▶ _Work item_
Make an exact copy of all the data, pictures excluded.

--- START ---

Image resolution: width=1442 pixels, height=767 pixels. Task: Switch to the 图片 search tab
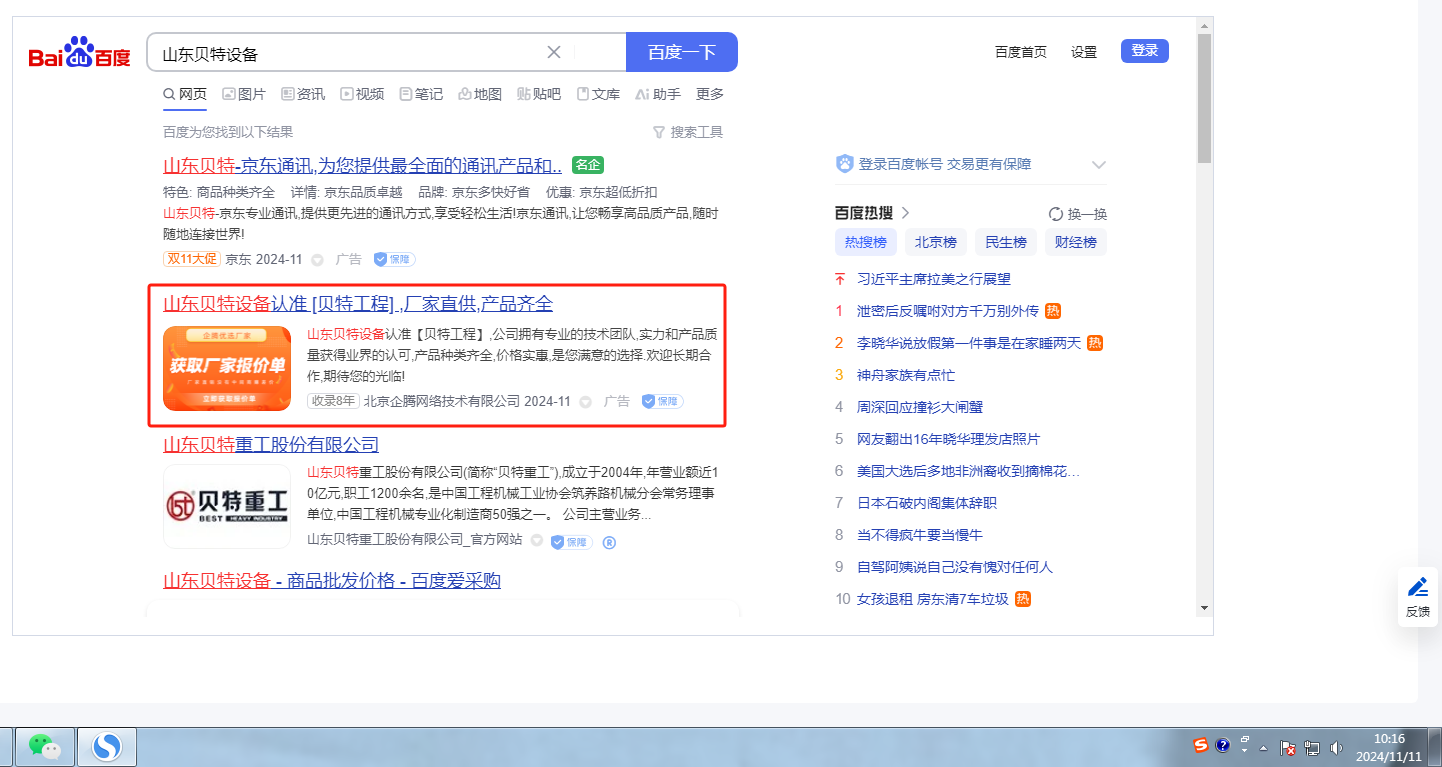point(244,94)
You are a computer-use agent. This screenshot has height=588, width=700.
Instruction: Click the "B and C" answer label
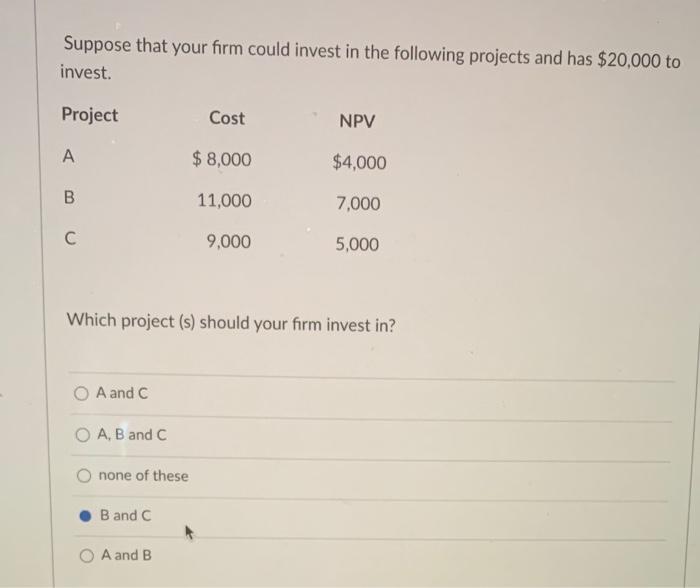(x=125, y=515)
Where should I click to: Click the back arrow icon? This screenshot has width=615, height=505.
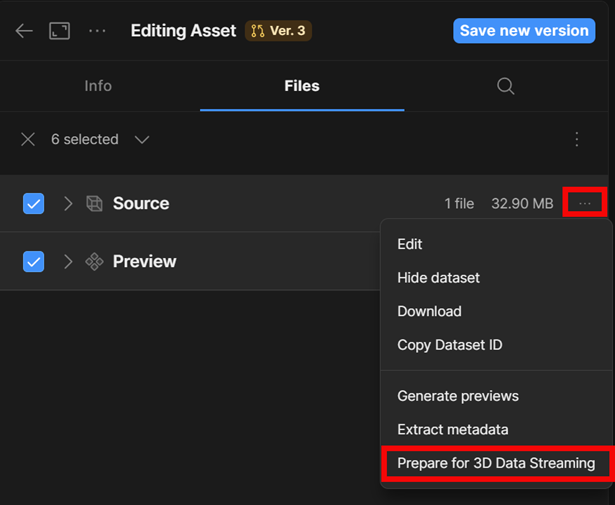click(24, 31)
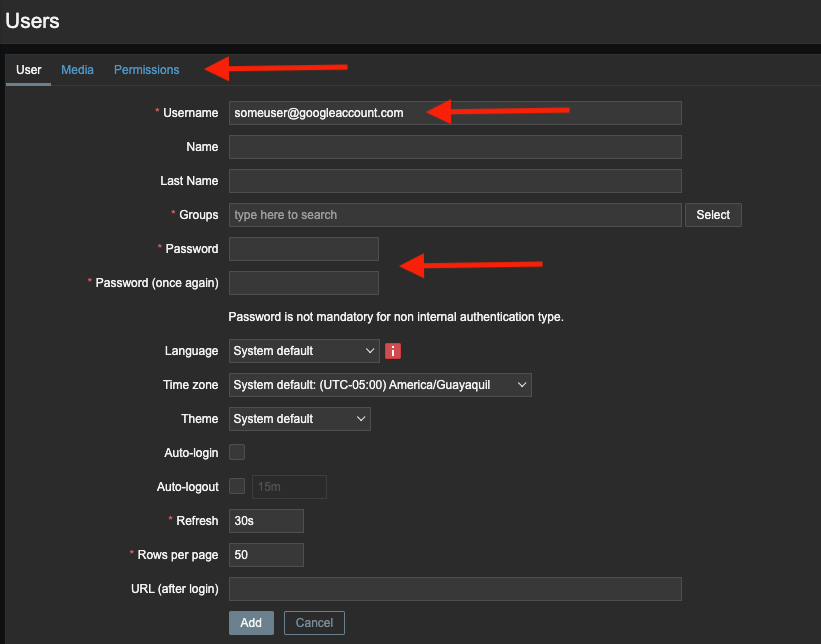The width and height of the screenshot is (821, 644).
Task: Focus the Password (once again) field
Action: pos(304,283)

--- END ---

▶ _Reply_
Image resolution: width=1442 pixels, height=767 pixels. Task: Switch to the 图片 search tab
point(244,94)
You are a computer-use agent. This screenshot has height=588, width=700.
Instruction: Click the "B and C" answer label
(x=125, y=515)
Where should I click to: Click the back arrow icon? This screenshot has width=615, height=505.
click(24, 31)
The width and height of the screenshot is (821, 644).
Task: Focus the Password (once again) field
Action: pos(304,283)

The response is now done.